The swamp white oak generally occurs singly in four different forest types: black ash–American elm–red maple, silver maple–American elm, bur oak, and pin oak–sweetgum. Occasionally the swamp white oak is abundant in small areas. It is found within a very wide range of mean annual temperatures from 16 to 4 °C. Extremes in temperature vary from 41 to -34 °C. Average annual precipitation is from 640 to 1270 mm. The frost-free period ranges from 210 days in the southern part of the growing area to 120 days in the northern part. The swamp white oak typically grows on hydromorphic soils. It is not found where flooding is permanent, although it is usually found in broad stream valleys, low-lying fields, and the margins of lakes, ponds, or sloughs. It occupies roughly the same ecological niche as pin oak, which seldom lives longer than 100 years, but is not nearly as abundant.

== Uses ==
Swamp white oak has been used for cabinets, boats, railroad crossties, fencing, and cooperage. It is one of the more important white oaks for lumber production. The wood is similar to that of Q. alba and is not differentiated from it in the lumber trade. In recent years, the swamp white oak has become a popular landscaping tree due to its relative ease of transplanting.
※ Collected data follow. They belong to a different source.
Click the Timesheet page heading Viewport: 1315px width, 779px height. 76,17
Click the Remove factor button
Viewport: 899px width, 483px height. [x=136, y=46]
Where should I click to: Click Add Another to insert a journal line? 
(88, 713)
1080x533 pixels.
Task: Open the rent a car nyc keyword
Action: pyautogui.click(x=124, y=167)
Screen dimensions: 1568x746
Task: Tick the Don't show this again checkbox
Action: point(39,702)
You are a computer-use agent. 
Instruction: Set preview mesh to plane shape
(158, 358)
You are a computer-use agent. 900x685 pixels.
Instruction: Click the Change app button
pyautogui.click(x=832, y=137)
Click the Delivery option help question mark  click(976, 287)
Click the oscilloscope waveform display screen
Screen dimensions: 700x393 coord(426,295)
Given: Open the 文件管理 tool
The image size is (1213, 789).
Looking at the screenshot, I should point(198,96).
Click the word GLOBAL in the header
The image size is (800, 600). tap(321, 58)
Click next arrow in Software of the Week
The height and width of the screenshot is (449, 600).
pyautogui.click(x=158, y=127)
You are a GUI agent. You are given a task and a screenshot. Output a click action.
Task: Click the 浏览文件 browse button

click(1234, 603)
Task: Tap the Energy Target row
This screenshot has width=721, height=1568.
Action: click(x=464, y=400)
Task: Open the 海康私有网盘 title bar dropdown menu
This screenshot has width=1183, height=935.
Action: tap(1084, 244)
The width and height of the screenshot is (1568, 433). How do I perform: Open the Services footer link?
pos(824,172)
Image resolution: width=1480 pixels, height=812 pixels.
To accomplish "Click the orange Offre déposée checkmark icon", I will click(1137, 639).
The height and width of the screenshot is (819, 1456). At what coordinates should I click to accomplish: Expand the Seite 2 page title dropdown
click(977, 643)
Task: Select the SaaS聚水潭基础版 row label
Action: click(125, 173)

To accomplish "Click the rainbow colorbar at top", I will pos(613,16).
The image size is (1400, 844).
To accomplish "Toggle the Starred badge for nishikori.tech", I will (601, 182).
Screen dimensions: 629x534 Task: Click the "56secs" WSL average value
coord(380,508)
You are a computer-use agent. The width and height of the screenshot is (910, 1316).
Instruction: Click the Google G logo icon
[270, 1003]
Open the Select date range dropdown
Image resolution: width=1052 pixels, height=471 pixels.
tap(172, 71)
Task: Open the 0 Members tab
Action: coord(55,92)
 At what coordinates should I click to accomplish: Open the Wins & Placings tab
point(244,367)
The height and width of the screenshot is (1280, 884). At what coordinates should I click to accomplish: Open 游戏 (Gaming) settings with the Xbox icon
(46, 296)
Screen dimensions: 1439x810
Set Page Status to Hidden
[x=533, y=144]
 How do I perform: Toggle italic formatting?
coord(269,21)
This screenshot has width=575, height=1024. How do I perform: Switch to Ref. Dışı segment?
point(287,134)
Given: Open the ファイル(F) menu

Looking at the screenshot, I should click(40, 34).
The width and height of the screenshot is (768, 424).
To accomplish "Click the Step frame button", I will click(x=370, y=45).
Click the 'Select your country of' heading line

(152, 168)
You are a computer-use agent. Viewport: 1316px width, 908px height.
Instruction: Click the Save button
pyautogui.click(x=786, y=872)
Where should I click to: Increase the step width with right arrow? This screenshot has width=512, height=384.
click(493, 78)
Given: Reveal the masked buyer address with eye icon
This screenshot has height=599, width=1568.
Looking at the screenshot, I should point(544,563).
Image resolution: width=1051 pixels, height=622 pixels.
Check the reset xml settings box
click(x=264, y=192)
This is the species that was chosen to be planted around the 911 Memorial Site in Manhattan.

Being in the white oak group, wildlife such as deer, bears, turkeys, ducks, and geese as well as other animals are attracted to this tree when acorns are dropping in the fall.

== Cultivars ==
A mix of Quercus robur fastigiata x Quercus bicolor, named 'Nadler' or the Kindred Spirit hybrid oak, exists.